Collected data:
______________________________
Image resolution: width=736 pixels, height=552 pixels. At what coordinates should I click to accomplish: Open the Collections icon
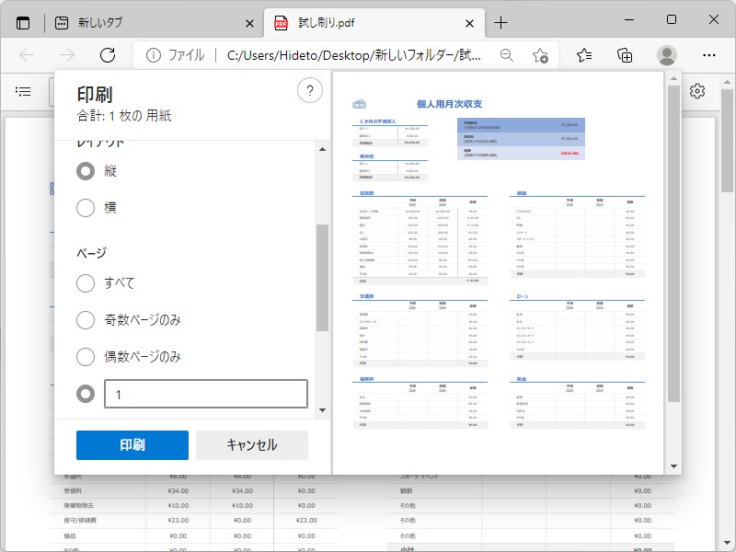pyautogui.click(x=626, y=54)
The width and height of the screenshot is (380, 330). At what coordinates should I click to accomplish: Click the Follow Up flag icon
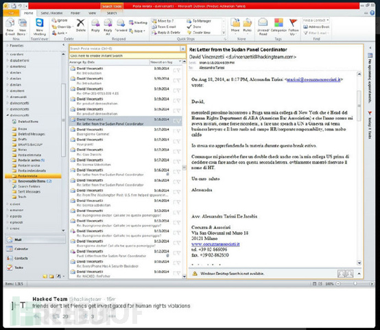(x=294, y=23)
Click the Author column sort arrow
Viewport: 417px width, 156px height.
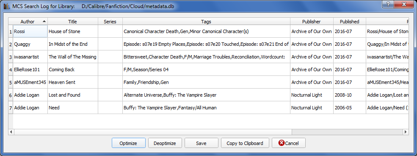[x=44, y=21]
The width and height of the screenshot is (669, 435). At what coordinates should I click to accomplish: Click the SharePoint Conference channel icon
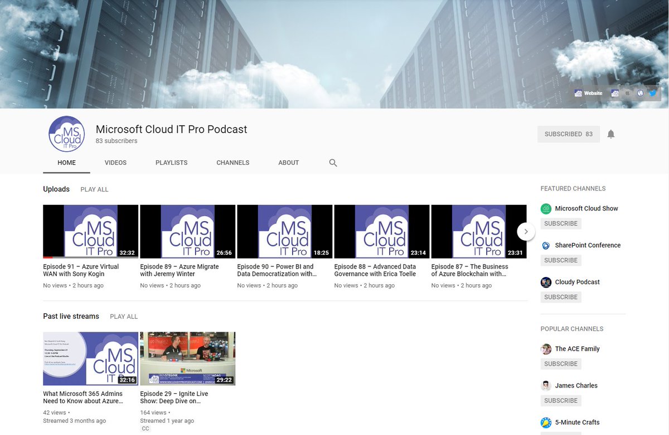coord(545,245)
______________________________
-- Exercise description --
Please write out, word for word, each line from the one with "The width and height of the screenshot is (669, 435)." to the last line of the data, keeping both ends and omitting pictures.

-- Answer box --
The width and height of the screenshot is (669, 435). At what coordinates should I click to accomplish: Click the SharePoint Conference channel icon
coord(545,245)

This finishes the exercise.